▶ Extrait choisi:
- - - -

Deuxième partie : cinéma et architecture

Pour sa part, dans son article La caméra positionnelle devant l’imprévisible du monde Dominique CHATEAU met en lumière « l’assimilation du cinéma à la conscience » à partir de la phénoménologie hursserlienne revisitée par Sartre. Ce beau débat qui rend compte des tribulations entre conscience du monde, caméra et montage s’articule autour des œuvres de Robert Bresson et de Jacques Tati.
Hugues HENRI, dans Architecture de l’imprévisible chez Tadashi Kawamata fait à travers cet architecte un éloge des espaces non-euclidiens, c’est-à-dire, en fait, de l’impensable pour les ingénieurs, ces éternels frères ennemis des architectes. L’engagement de Tadashi Kawamata, celui d’une architecture épiphyte, n’étouffe pas comme l’aurait fait un parasite (animal ou végétal) l’œuvre qu’elle fréquente. Cet architecte fonctionne « sur » et « avec » des lieux parfois « chargés d’histoires », comme on dit. Il est constamment dans le processus de son travail en relation avec des communautés marginales, construisant en commun, jour après jour : sans planification.
Contre toute attente, c’est par la confrontation de l’abbaye de Fleury (en France) à Saint-Benoit-sur-Loire et celle du musée Porche (en Allemagne) à Stuttgart que Heiner WITTMANN dans sa contribution intitulée Construire l’imprévisible. Une brève esthétique de l’architecture brode sur deux exemples architecturaux. C’est surtout l’anachronisme qui est ici porteur d’imprévisible.

- - - -

▶ Données sources:
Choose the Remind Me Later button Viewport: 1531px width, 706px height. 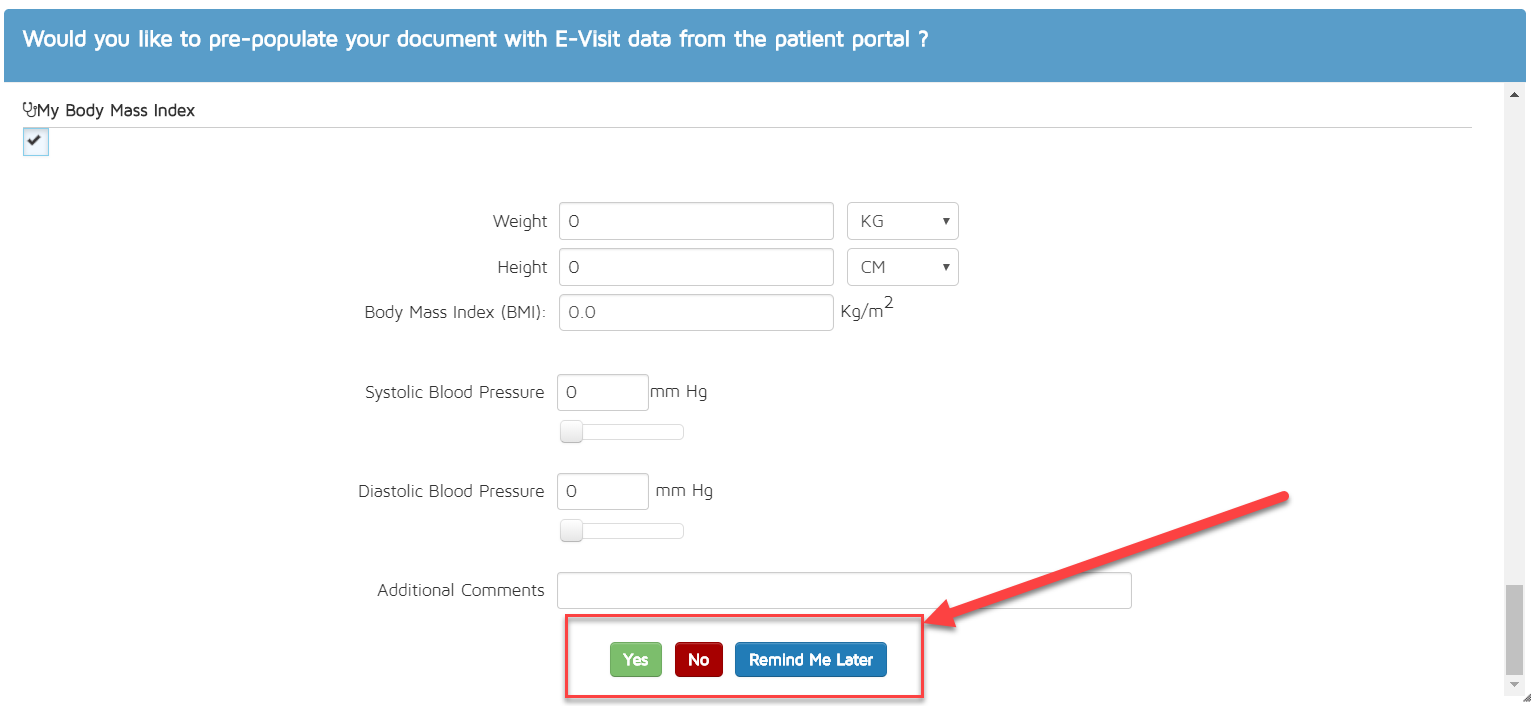(x=810, y=660)
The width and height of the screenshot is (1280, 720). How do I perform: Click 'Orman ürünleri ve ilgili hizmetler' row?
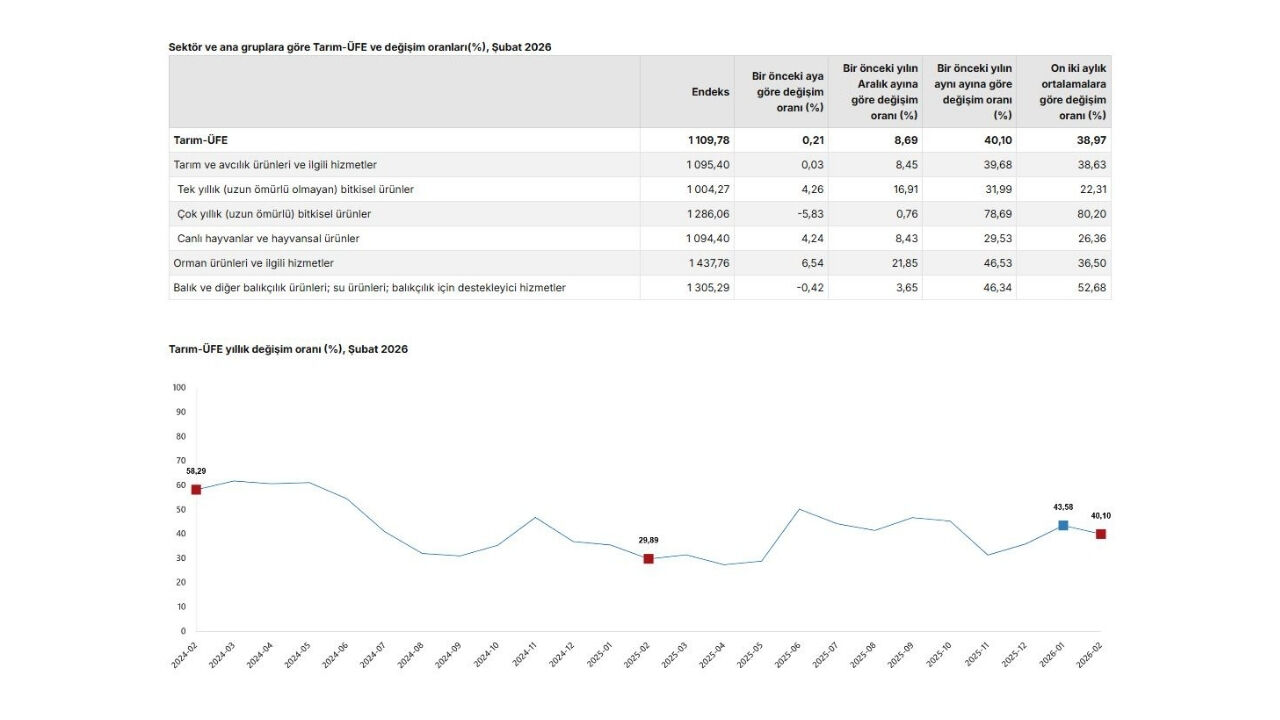(254, 263)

- - - -

▶ Consigne: Recopiez mot pour mot le passage de l'extrait sur le cinéma et l'architecture qui va de « Deuxième partie : cinéma » jusqu'à « de Jacques Tati. » inclus.

▶ Réponse attendue:
Deuxième partie : cinéma et architecture

Pour sa part, dans son article La caméra positionnelle devant l’imprévisible du monde Dominique CHATEAU met en lumière « l’assimilation du cinéma à la conscience » à partir de la phénoménologie hursserlienne revisitée par Sartre. Ce beau débat qui rend compte des tribulations entre conscience du monde, caméra et montage s’articule autour des œuvres de Robert Bresson et de Jacques Tati.